The deep house vibe is continued on ‘Culture of Knights’. A soothing acoustic guitar builds a gentle atmosphere complete with shakers and wood block instruments. Just like the old Knights of the Roundtable, there is an air of community here, a bunch of friends sitting around a campfire having a jam. You can almost smell the campfire as the embers illuminate the twilight.
Big tribal drums preface the urgent message of title track ‘The Lone Wranglers’. Tonto is the mythical right hand man of the Lone Ranger, and for our Lone Wranglers he embodies what might be the most important message on this release: always choosing compassion and forgiveness over vengeance. Chanting vocals and melodic flourishes adds to the message of solicitude.
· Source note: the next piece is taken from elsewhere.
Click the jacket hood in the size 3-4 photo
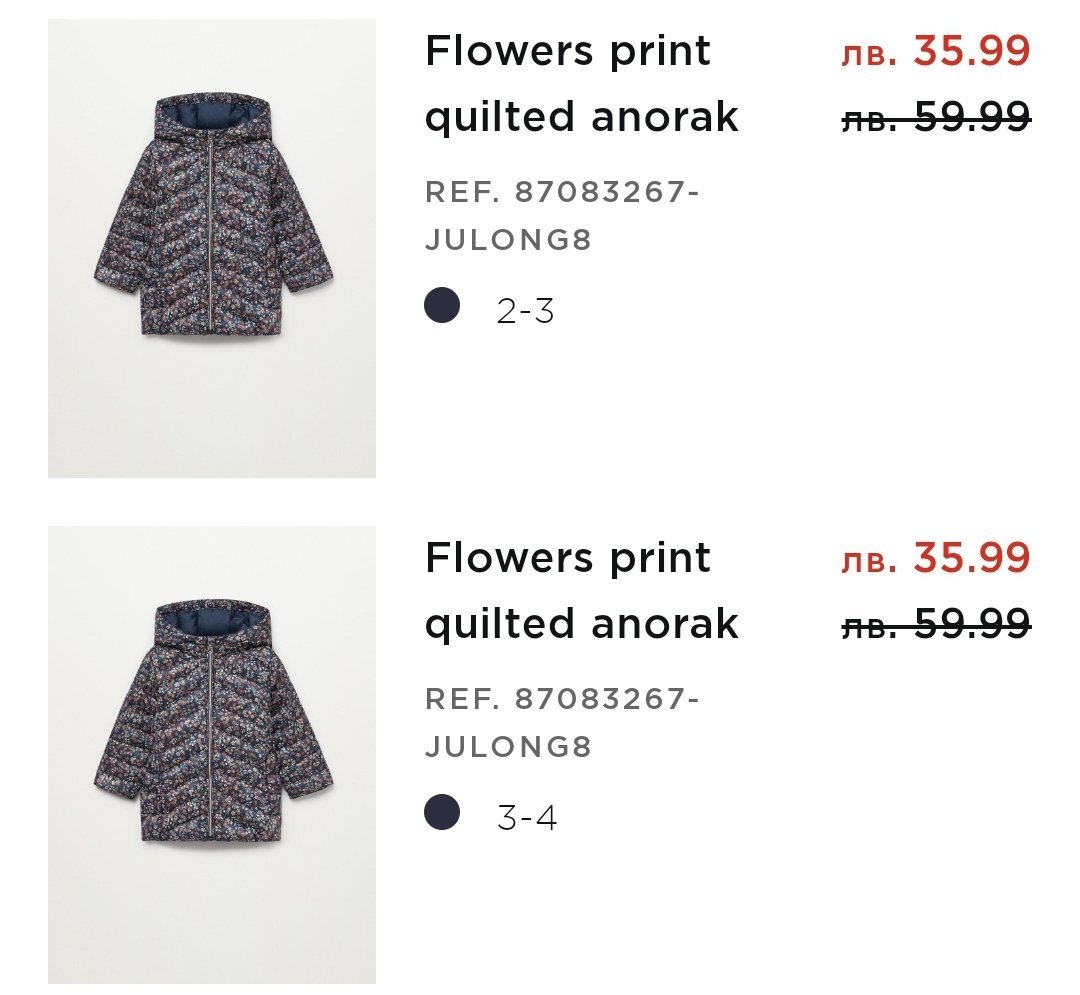This screenshot has height=995, width=1080. [212, 624]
Music has the power to heal, and ceremony is a tool towards forgiveness.
‘Cotton In Clouds’ is the second interlude and acts as a halfway point bookmark. It is an ambient take on Uone & Westerns popular 2017 track ‘Cotton Picker’, released on Uone’s Beat & Path records. With the soft crackling of fire in the back ground, West’s beautifully played keys is comforting and exquisite all at once, a soft exploration and meditation on stress-free times.
Stanley Kubrick’s 2001: A Space Odyssey muses on our relationship with technology and the potential pitfalls laying ahead. This is the theme laying at the heart of ‘Odyseey 9000’. Giving in to the melancholic arpeggiator driving the track is therapeutic and introspective all at once, beautifully accentuated by the soft, grooving beat. There is restrained touch to it all, and with the introduction of bright rising strings and choir-sounding vocals this is more than just painting a picture, this is a tonic for emotional clarity.
The the third and final interlude is ‘Forest Walker’. It take its inspiration from a jingle Nick’s 7 year old daughter wrote, her first composition after learning to play the piano. And you can hear the youthful exuberance in the melody: care-free and happy in a way only a seven-year-old can transmit. Uone’s field recordings of a peaceful forest stroll accentuates the feeling of freedom, a drifter finding solace in nature. We finish on an absolute winner, and ’The Last Showdown’, like the name would suggest, is an exciting moment, a victory lap of sorts to celebrate everything leading up to now. It’s all here: the big drums, sexy plucked guitars, hushed vocal samples, uplifting melodic phrasings and, above all, oodles of vibe. This is the showdown we have been building towards – and it is glorious.